Rub shoulders with the locals at the multi-level Orussey Market near the city centre. You’ll find everything from food and homeware to electronic goods. For ethnic crafts, jewellery, silks, musical instruments, antiques and curios, head to the Russian Market, which used to serve Russian customers in the 1980s.
Need a break from shopping? Head to the trendy cafes around the bazaar. Best explored on a tuk-tuk, Phnom Penh is also easy enough to get around on foot.

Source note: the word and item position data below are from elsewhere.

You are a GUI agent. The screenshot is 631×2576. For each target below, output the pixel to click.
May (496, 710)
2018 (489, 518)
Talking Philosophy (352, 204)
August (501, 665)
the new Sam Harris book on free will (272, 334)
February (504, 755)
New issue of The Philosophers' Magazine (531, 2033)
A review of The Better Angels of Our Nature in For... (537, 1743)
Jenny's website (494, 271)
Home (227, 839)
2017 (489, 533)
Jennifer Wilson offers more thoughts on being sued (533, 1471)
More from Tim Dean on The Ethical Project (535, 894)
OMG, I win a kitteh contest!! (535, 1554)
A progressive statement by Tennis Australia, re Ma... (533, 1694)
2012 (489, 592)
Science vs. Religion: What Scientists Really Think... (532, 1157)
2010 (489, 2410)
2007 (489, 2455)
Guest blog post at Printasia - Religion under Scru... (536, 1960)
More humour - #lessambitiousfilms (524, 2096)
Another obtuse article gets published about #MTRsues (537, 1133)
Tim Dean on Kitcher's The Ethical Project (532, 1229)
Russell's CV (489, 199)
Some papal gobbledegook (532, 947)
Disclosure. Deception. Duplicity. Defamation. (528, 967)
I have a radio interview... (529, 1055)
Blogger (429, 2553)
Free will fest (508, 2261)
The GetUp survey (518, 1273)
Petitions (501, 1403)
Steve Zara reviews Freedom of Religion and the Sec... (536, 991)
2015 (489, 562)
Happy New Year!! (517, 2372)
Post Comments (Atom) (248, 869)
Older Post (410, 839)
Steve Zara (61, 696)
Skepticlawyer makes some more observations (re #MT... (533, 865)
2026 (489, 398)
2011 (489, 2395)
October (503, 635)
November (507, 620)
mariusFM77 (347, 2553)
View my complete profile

Check out Sisowath Quay (pictured, right), the city’s pedestrian-friendly riverside promenade, where you’ll see children skateboarding, locals doing aerobics and musicians busking.
Flanking the Quay are cafes, restaurants and shops. For a spot of culture, don’t miss the grand Royal Palace (pictured, above) and the National Museum (www.cambodiamuseum.info). Then treat your family to a Khmer meal of rice, meat and vegetable dishes or noodles.
Try traditional dishes like kuy teav, a pork broth-based noodle dish; lok lak, stir-fried beef with veggies and black pepper; and naem, which is similar to Vietnamese summer rolls. Where to stay The Kabiki (www.thekabiki.com) is a peaceful oasis in the heart of Phnom Penh, between the Royal Palace and the Independence Monument. The child-friendly retreat features beautiful gardens, two pools and 18 rooms. How much US$90 (S$122) a night for a Family Room with bunk beds.